TASK OBJECTIVE :: Please copy out the listing below, swapping each "Where should I click to" for "Where do I click to" and keeping everything else the same.

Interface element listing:
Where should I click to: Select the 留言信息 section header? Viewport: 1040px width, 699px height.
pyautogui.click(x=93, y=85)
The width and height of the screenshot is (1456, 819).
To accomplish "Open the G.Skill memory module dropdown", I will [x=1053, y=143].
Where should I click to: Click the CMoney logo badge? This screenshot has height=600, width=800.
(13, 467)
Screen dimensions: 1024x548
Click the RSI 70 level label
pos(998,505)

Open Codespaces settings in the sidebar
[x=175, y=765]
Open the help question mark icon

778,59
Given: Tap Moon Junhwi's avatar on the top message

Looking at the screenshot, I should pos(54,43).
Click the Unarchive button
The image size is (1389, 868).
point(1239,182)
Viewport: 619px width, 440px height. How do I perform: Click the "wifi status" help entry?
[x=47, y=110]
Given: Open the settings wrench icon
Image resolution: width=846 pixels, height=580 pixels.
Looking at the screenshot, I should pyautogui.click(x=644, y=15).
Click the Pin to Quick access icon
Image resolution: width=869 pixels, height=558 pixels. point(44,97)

RESULT OF THE EXERCISE ::
Where do I click to: Select the 留言信息 section header? Viewport: 1040px width, 699px height.
pyautogui.click(x=93, y=85)
The width and height of the screenshot is (1456, 819).
To accomplish "Open the G.Skill memory module dropdown", I will [x=1053, y=143].
Where do I click to: Click the CMoney logo badge? This screenshot has height=600, width=800.
(13, 467)
Screen dimensions: 1024x548
Click the RSI 70 level label
pos(998,505)

Open Codespaces settings in the sidebar
[x=175, y=765]
Open the help question mark icon

778,59
Given: Tap Moon Junhwi's avatar on the top message

Looking at the screenshot, I should pos(54,43).
Click the Unarchive button
The image size is (1389, 868).
point(1239,182)
Viewport: 619px width, 440px height. How do I perform: Click the "wifi status" help entry?
[x=47, y=110]
Given: Open the settings wrench icon
Image resolution: width=846 pixels, height=580 pixels.
Looking at the screenshot, I should pyautogui.click(x=644, y=15).
Click the Pin to Quick access icon
Image resolution: width=869 pixels, height=558 pixels. point(44,97)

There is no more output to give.